ネットワークのセキュリティに注目が集まる

 現在、ビジネスにおいて、ネットワークはなくてはならない基盤として認識され、活用されている。一方、ネットワーク環境は、日々めまぐるしい変化を遂げている。ネットワーク網を使ったソリューションも登場し始めたことから、ネットワークセキュリティという市場があらためて注目されるようになった。新しい局面を迎えつつあるネットワーク市場を見ていこう。

■ネットワークは、すでにインフラとして認知

 ネットワーク環境は、ここ数年でめまぐるしい変化を遂げ、ビジネス用途に限らず、家庭用PCや家庭用ゲーム端末までも、ネットワークに接続されるまでになった。ネットワークは、すでにインフラとして認知され、一般に「なくてはならないもの」と認識されつつある。現在、業種・業態、企業規模を問わず、ほとんどの企業はネットワークを活用し、ビジネスを行っている。電子メールやWebの活用はもちろん、基幹システムやIP電話なども導入され、ネットワークの重要性は日々高まるばかりだ。

 また、すでに敷設されているネットワーク網を活用したソリューションも登場し始めている。例えば、VGA分配機といったアナログ機器の分野だった領域にも、ネットワークを活用したソリューションが登場し始めている。官公庁や病院、企業などで、情報伝達の手段として大型モニターが活用されているが、会議などでも複数台のモニターが利用されるケースは多い。この場合、1つの映像を分配して複数台のモニターで映像を流すことになる。しかしアナログ機器では、距離に応じて映像が劣化することが避けられず、ケーブルの敷設にコストがかかるという課題がある。こういったケースの場合、すでに敷設してあるネットワーク網を利用したソリューションが、非常に魅力的な提案となる。

■内部統制の強化を目的としたネットワークセキュリティ

 一方、情報漏えい対策や内部統制の強化などを目的としたネットワークセキュリティも注目されている。

 クライアントPCやサーバーをはじめとする電子機器がネットワークに接続されたことで、業務の効率化を図り、生産性が大幅に向上した。しかしその一方で、情報にアクセスする手段が増え、リスクが増大している現状も無視できない。たった1つのワームによって企業ネットワークに障害が起き、ビジネスを停止せざるを得ないといった事故も起きている。

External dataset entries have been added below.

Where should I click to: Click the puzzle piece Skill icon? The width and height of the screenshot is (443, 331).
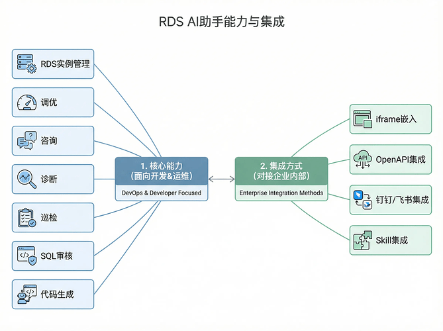(x=363, y=240)
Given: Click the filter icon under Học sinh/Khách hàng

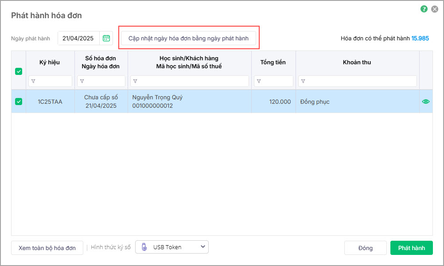Looking at the screenshot, I should coord(135,81).
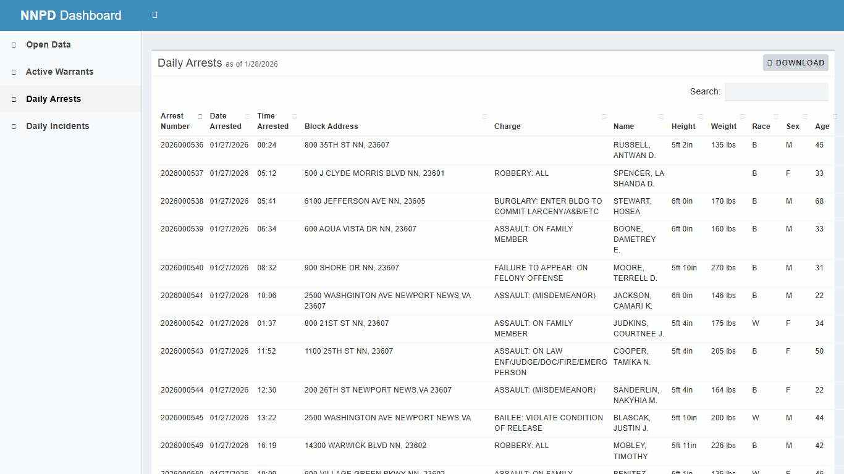844x474 pixels.
Task: Click the DOWNLOAD button
Action: pyautogui.click(x=795, y=62)
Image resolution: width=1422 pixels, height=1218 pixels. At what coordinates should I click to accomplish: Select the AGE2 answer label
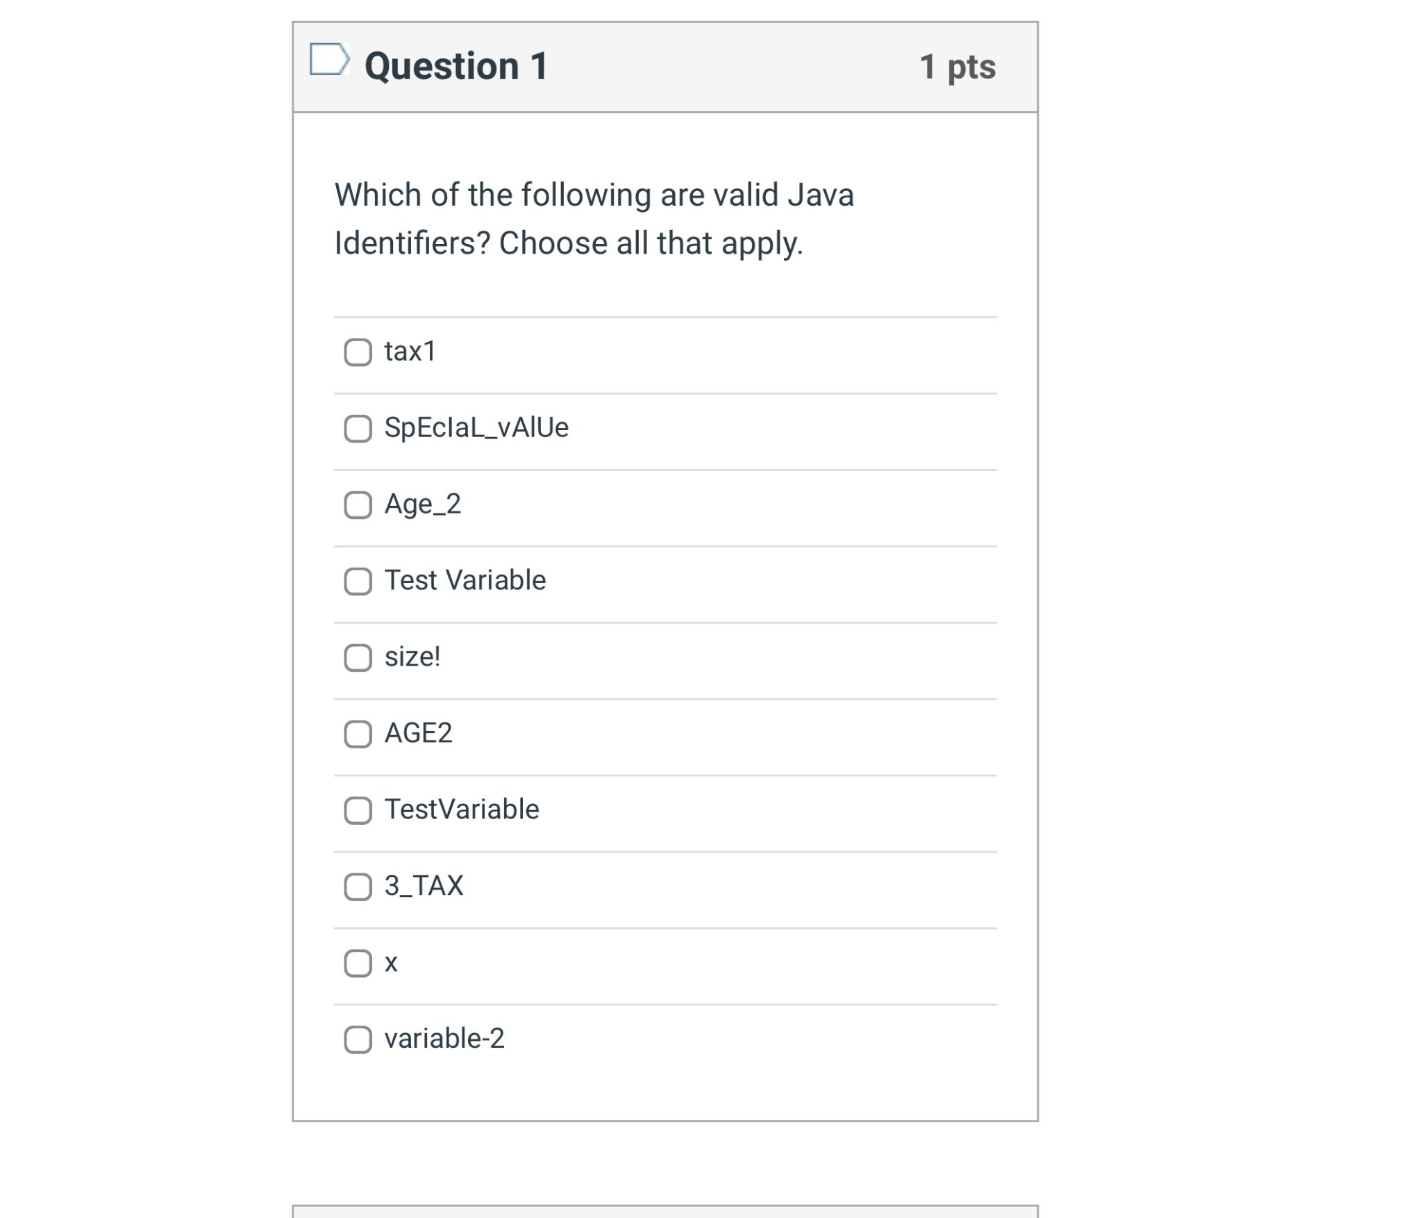419,733
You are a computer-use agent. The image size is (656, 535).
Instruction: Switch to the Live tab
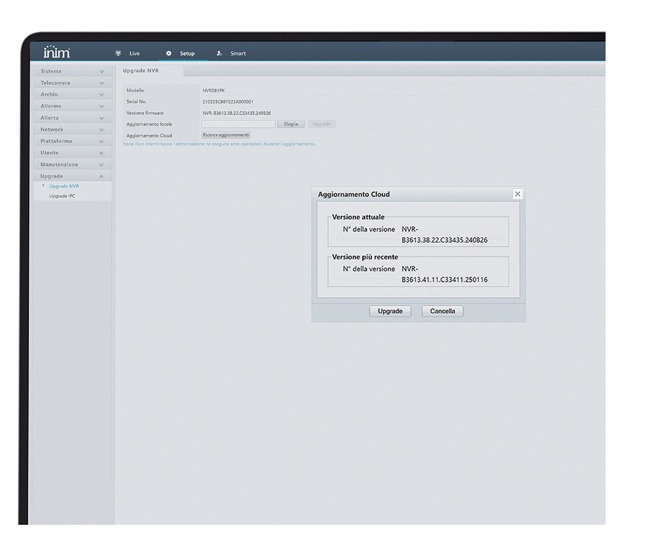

 また、社会問題となっている情報漏えい事件も、いまだに続いている。ウイルス感染PCのネット強制遮断など、総務省を中心として官民で指針を作成するといった動きが活発化している。ネットワーク機器ベンダーも、これまで品質・機能に注力した展開を行ってきたが、セキュリティまで視野に入れた展開を行うベンダーも出始めている。こういったソリューションの多くは、管理・運用性の向上も実現する。

 中堅・中小企業において、専任の管理者を配置できている企業は少ない。そういった企業にとっても、ネットワークやセキュリティへの配慮を怠ることはできない。管理・運用性を向上させることで、そういった企業に対しての訴求を強め、市場を拡大していく狙いがある。それだけに、これからも活性化する市場といえるだろう。